Here are the animation nominations:
Animated Feature Film
- Anomalisa
dir. Charlie Kaufman and Duke Johnson, pro. Rosa Tran - Boy and the World
dir. Alê Abreu - Inside Out
dir. Pete Docter, pro. Jonas Rivera - Shaun the Sheep Movie
dir. Mark Burton and Richard Starzak - When Marnie Was There
dir. Hiromasa Yonebayashi, pro. Yoshiaki Nishimura
Analysis: Even though the winner in this category is pre-ordained (hint: the Disney Company will win for the 8th time in 9 years), the nominees in the category at least managed to be surprising. The surprises came at the expense of Blue Sky’s The Peanuts Movie and Pixar’s The Good Dinosaur, both of which had been nominated for Golden Globes and Annie Awards. Those films were knocked out in favor of international features released by New York-based indie distributor GKIDS: Alê Abreu’s The Boy and the World and Hiromasa Yonebayashi’s When Marnie Was There. It marks the seventh and eighth nominations for GKIDS in the last seven years.

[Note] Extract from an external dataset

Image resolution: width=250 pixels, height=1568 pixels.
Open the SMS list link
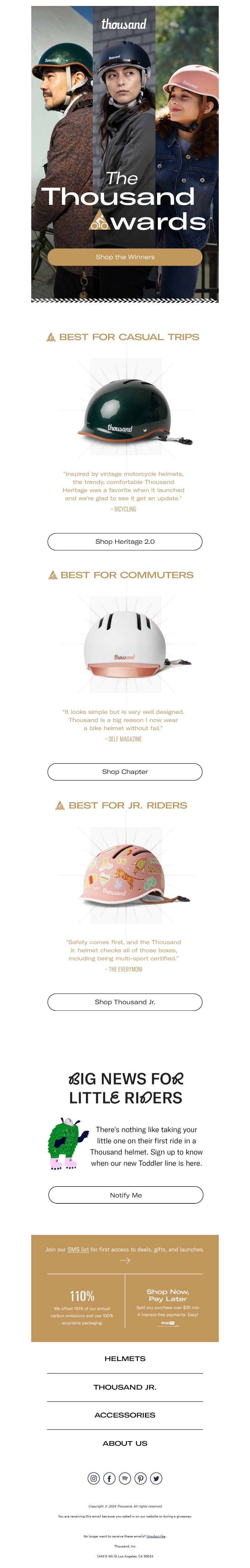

Brazilian film Boy and the World represents a watershed moment for the South American animation industry. It is the first time an animated feature from that part of the world has been nominated for the Academy Award. Even more remarkable, as the film’s director Alê Abreu told Cartoon Brew recently, the film’s budget was around half-a-million dollars. The most expensive film in the category, Pixar’s Inside Out, had a reported budget of $175 million, or 350x more.

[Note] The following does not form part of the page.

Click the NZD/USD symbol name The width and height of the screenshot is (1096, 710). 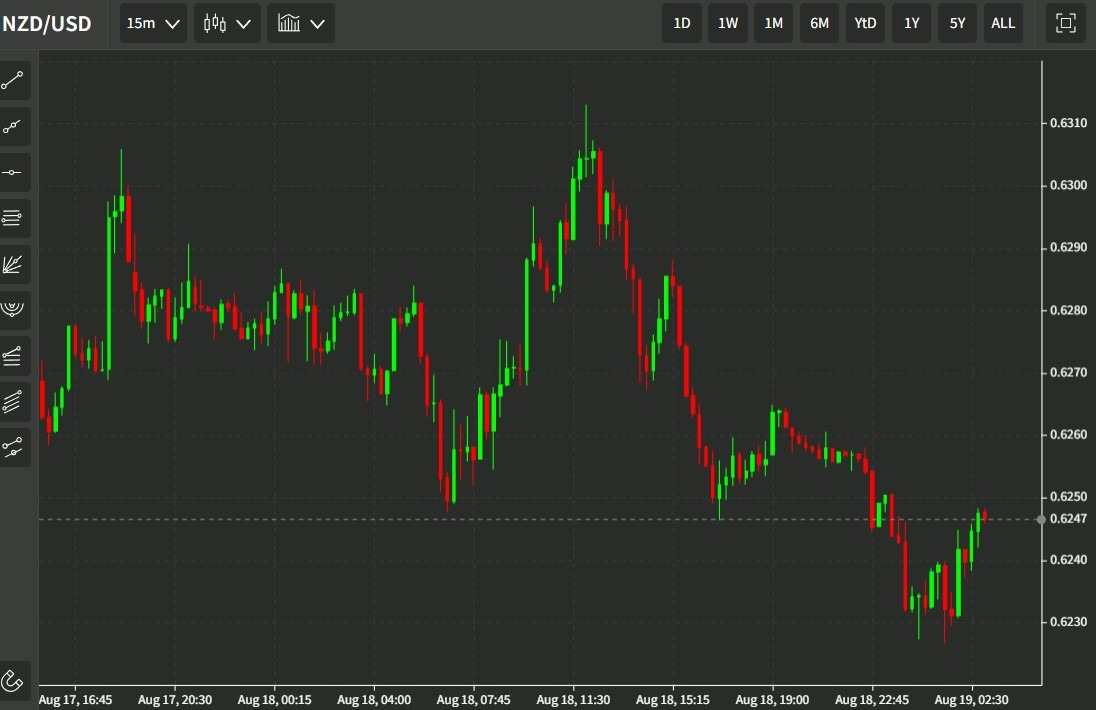tap(46, 23)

Aside from Inside Out, the animated feature category is dominated for the first time by non-major modestly-budgeted animated features. Aardman’s Shaun the Sheep Movie was brought in for under $25 million; When Marnie Was There, the third Studio Ghibli nomination in three years, cost around $10.5 million; and the stop motion gem Anomalisa was produced at a reported budget of $8 million (though the actual cost of production was far lower, and Paramount likely inflated the figure with its $5 million acquisition cost).
Other observations: Two stop motion films, two drawn films, and just one CG film. Also, the majority of the films in the category (Boy and the World, Shaun the Sheep Movie, When Marnie Was There) are foreign-made for only the second time in the history of the category. The other time this happened was in 2005, though there were only three nominees that year.